[Gluster-devel] Questions

Anand Babu Periasamy ab at gnu.org.in
Fri Apr 6 01:10:22 UTC 2007

Gerry Reno writes:
> Hows do GlusterFS behave in the following scenarios:
> =================================
>   In a multi-brick cluster using AFR a node goes down and then later
> is brought back online
>     GlusterFS sees the node restart and then begins syncing it's
> bricks from transaction log, once it is synced it is put back into
> the cluster.
> =================================
This is what self-heal functionality in 1.4 is supposed to do. Each
translator will contribute its piece of context-aware healing
functionality to the over all recovery process.

self-heal will involve multiple techniques. Key of them are
* journaled-recovery: It will maintain a journal of operations that
needs to be performed on a failed brick. For example dir related
operations, all I/O operations for AFR ... (This is exactly you
described above).
* lazy-recovery: Certain errors will be extremely time consuming to
detect. Instead of looking out for them (when the brick is offline),
GlusterFS will resume normal operation immediately. If it finds any
fault at run-time, self-heal will heal on demand (say duplicate
files.., missing directory on a brick..). It is OK if a dir is missing
in one of the brick, when it can be fixed at the time of access.
You can also initiate a forceful recovery by just triggering
faults (say "find  /mnt/glusterfs -type f -exec file {} \;" will
navigate the entire dir tree and access each file. This should be
sufficient to convert many lazy checks to instant ones).

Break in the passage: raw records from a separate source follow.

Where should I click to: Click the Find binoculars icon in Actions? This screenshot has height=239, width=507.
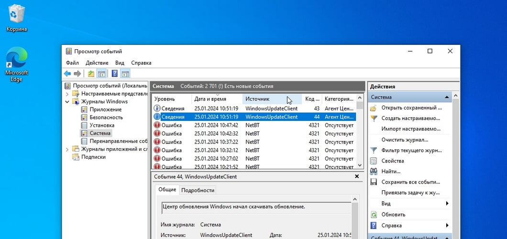point(374,171)
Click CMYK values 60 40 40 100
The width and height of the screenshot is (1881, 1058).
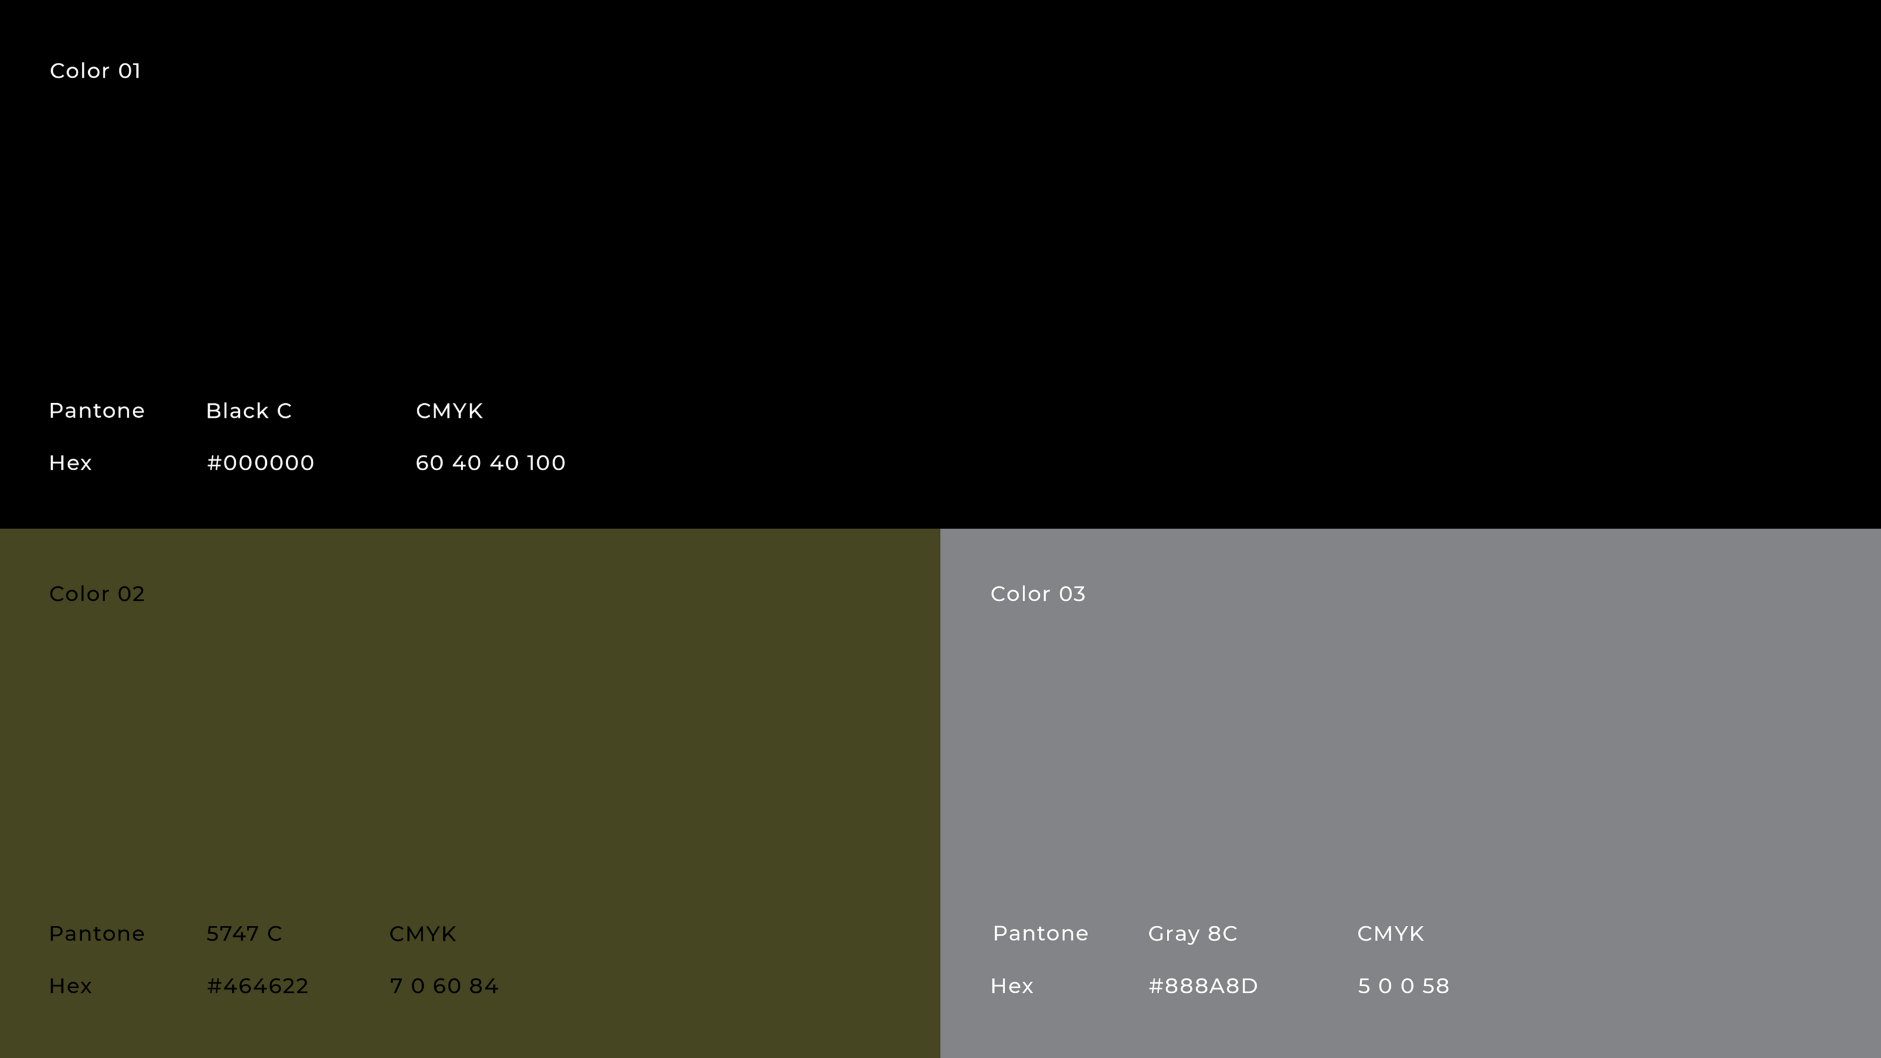click(490, 463)
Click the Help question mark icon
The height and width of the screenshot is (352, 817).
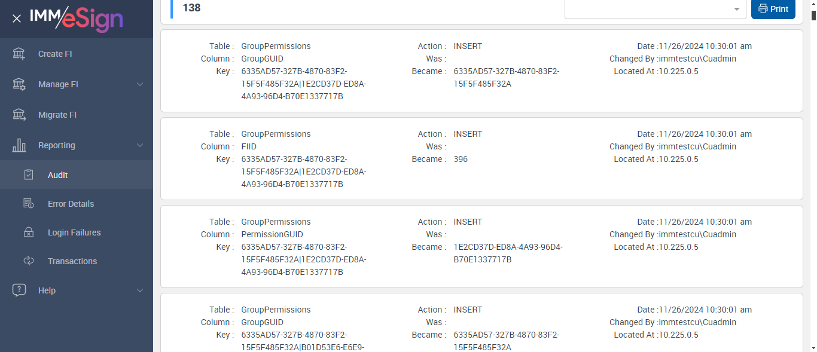19,290
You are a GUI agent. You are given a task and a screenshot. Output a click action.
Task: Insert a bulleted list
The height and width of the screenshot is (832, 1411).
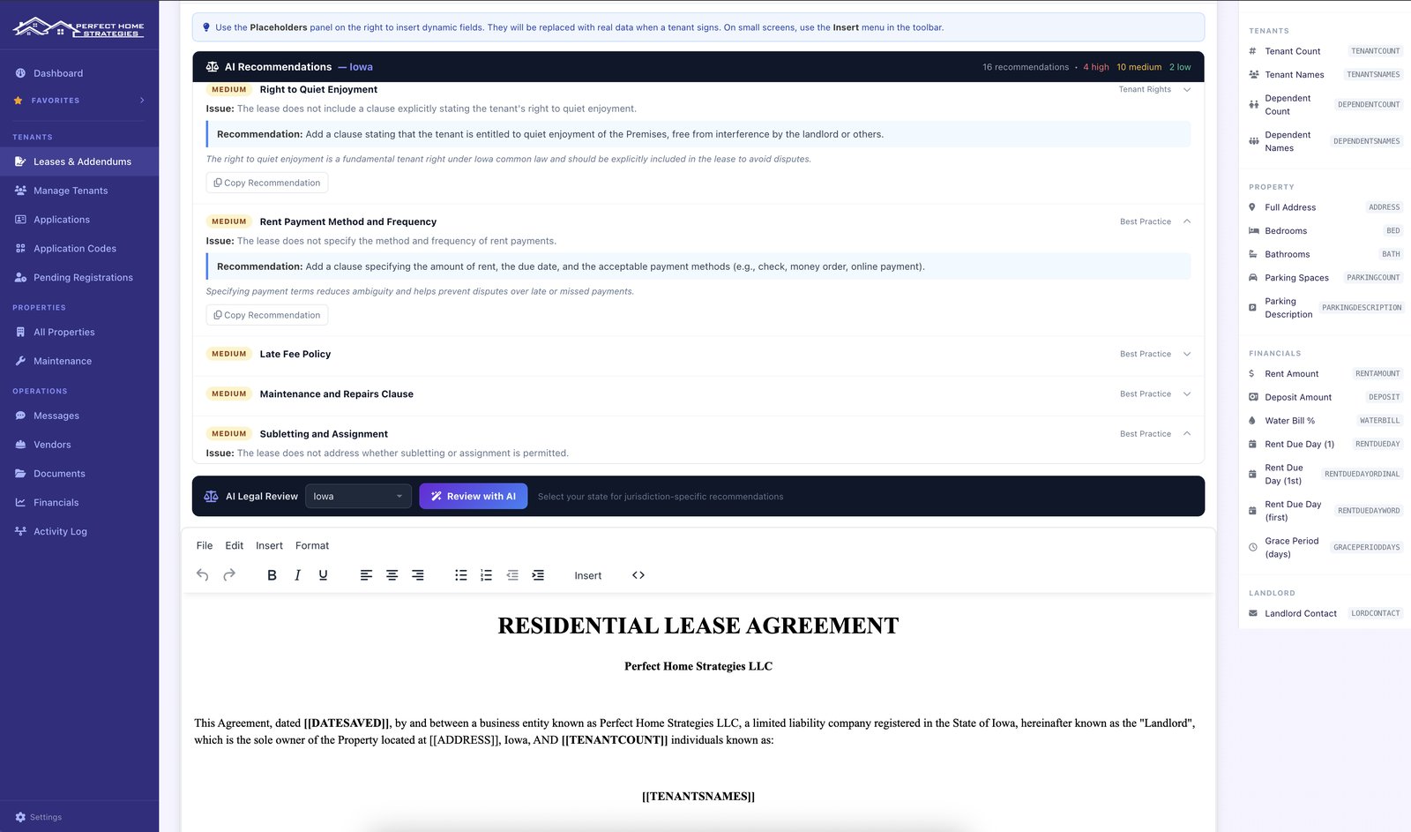click(x=460, y=575)
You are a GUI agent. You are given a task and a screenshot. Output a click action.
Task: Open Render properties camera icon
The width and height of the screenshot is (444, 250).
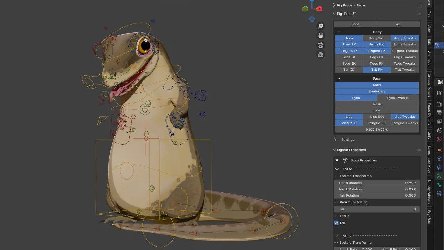point(439,104)
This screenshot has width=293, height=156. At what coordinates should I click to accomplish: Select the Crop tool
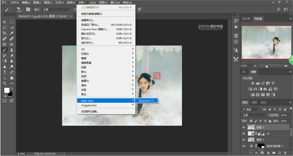(x=5, y=33)
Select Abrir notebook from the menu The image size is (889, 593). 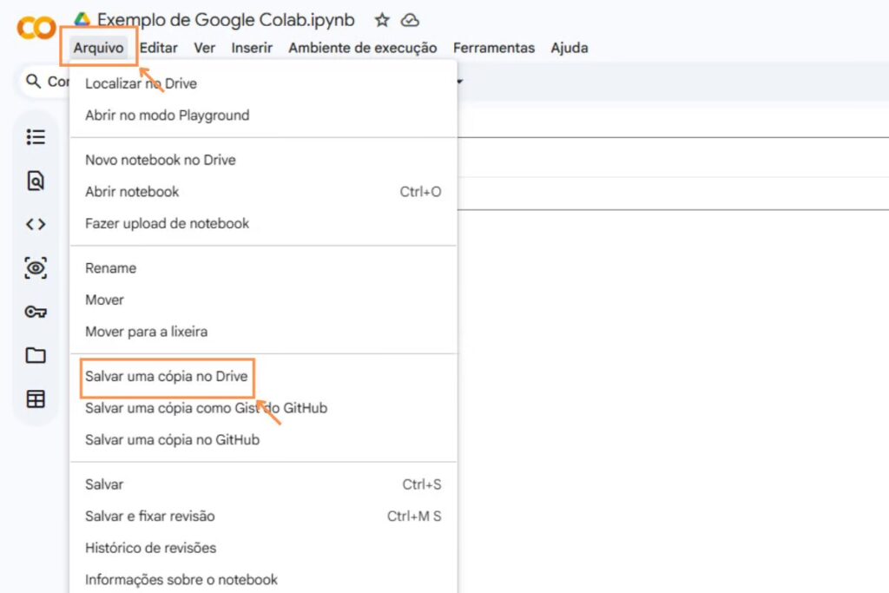coord(131,192)
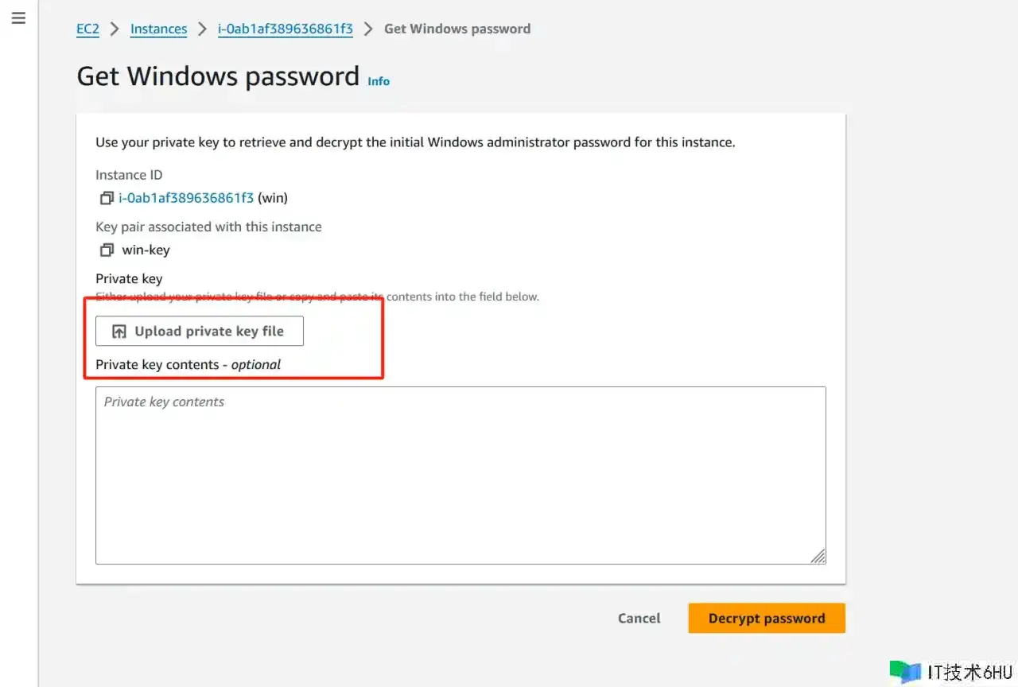Open the Instances breadcrumb link
1018x687 pixels.
pyautogui.click(x=158, y=29)
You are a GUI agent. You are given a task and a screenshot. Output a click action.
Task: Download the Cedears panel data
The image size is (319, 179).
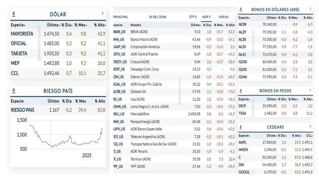click(x=241, y=127)
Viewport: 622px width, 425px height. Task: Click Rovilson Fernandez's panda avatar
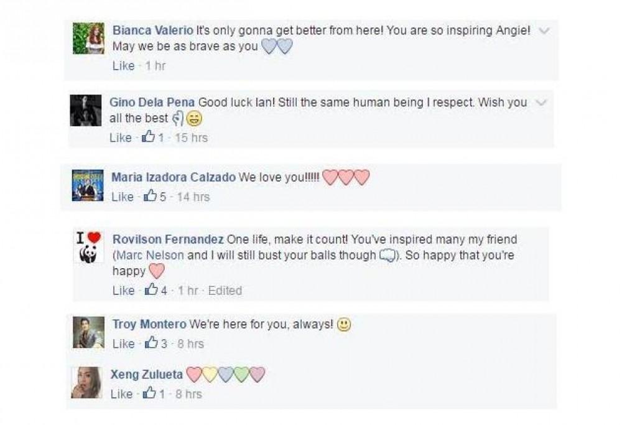tap(88, 247)
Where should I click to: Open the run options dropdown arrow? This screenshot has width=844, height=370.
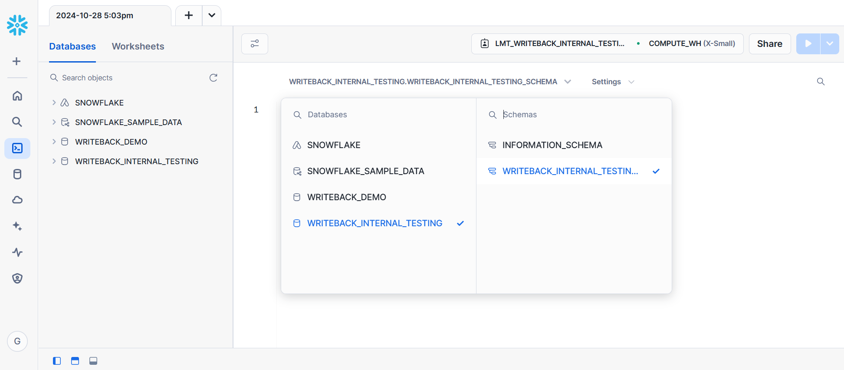[830, 44]
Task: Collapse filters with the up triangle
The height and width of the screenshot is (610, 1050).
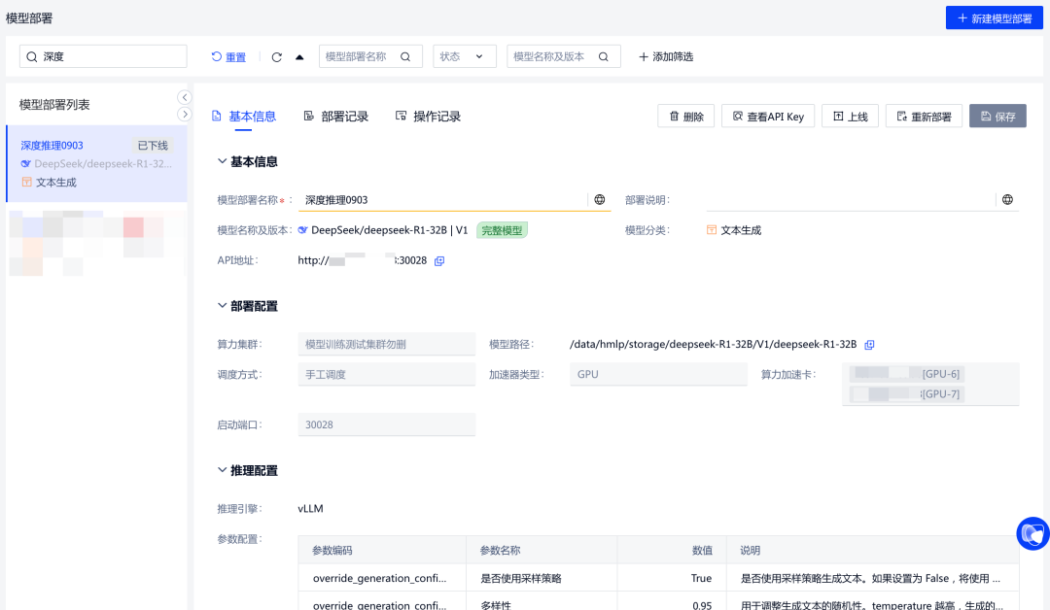Action: pos(299,57)
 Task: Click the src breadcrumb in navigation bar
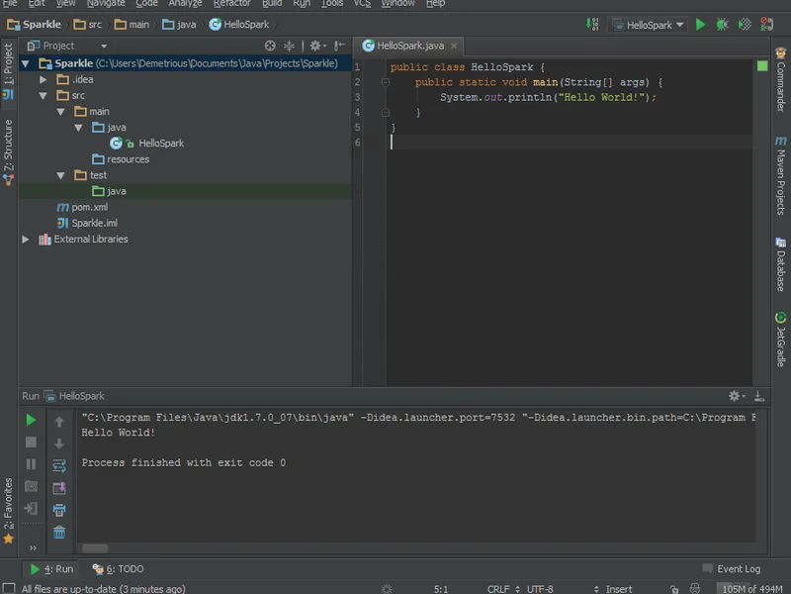click(x=91, y=25)
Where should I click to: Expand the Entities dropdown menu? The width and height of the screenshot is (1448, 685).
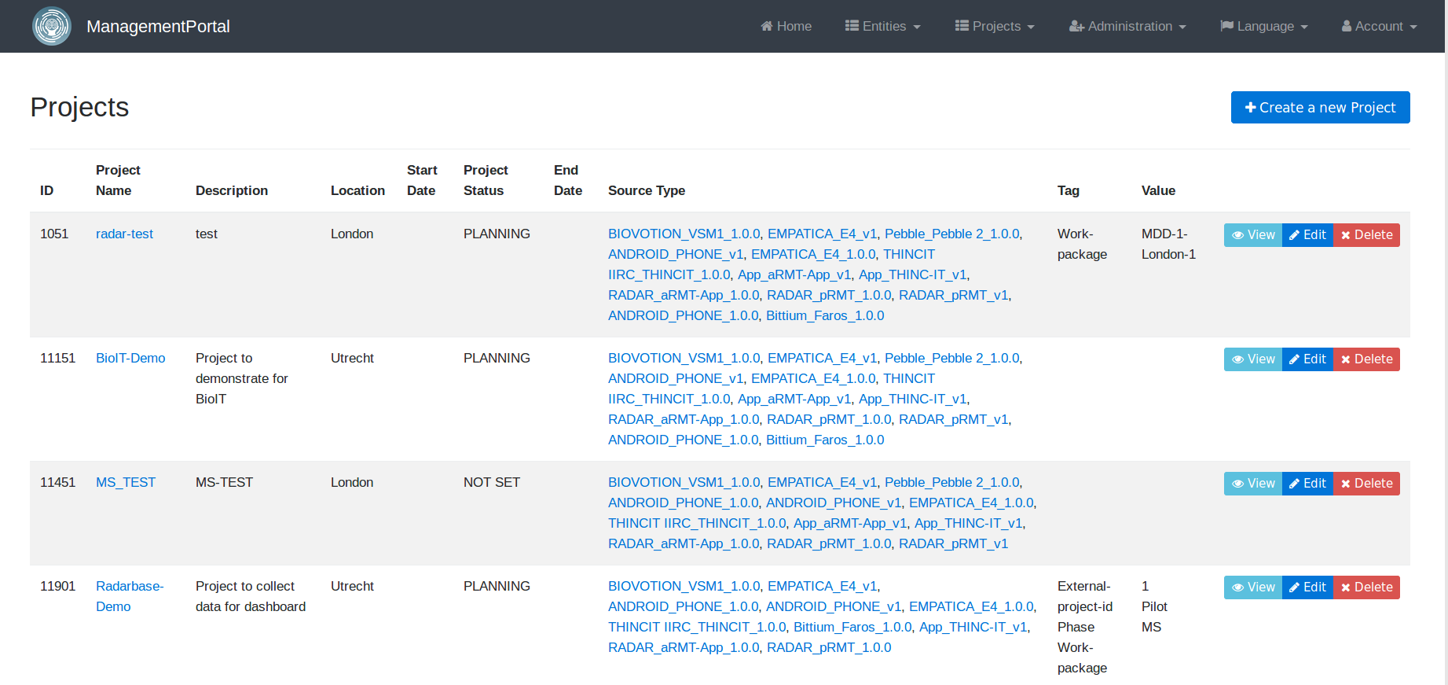click(x=882, y=26)
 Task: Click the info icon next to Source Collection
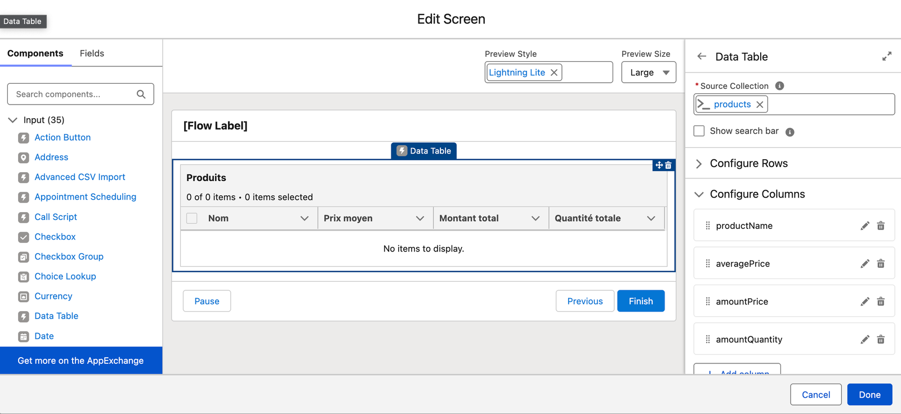(x=779, y=86)
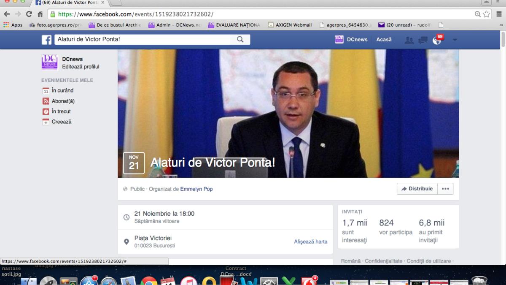Expand the Facebook account dropdown arrow
The height and width of the screenshot is (285, 506).
(x=455, y=40)
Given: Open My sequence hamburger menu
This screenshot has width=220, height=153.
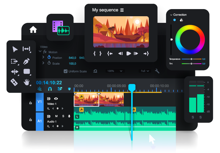Looking at the screenshot, I should 122,10.
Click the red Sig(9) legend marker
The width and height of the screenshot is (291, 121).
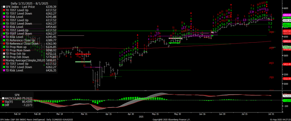tap(3, 101)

Then
glusterfs-fsck tool would be a matter of shell script.

> =================================
>   Expand/Contract a GlusterFS cluster.
>     GlusterFS allows cluster members to be dynamically
> hot-added/hot-removed from a running cluster.
> =================================
As of adding bricks requires restart of GlusterFS.

Hot-add/remove functionality is part of our road map. We are
introducing server-notification framework in 1.4. With this feature,
implementing hot-add/remove is a cake-walk.

Do you think this feature is important for 1.4?. I want to have 1.4
released as soon as possible..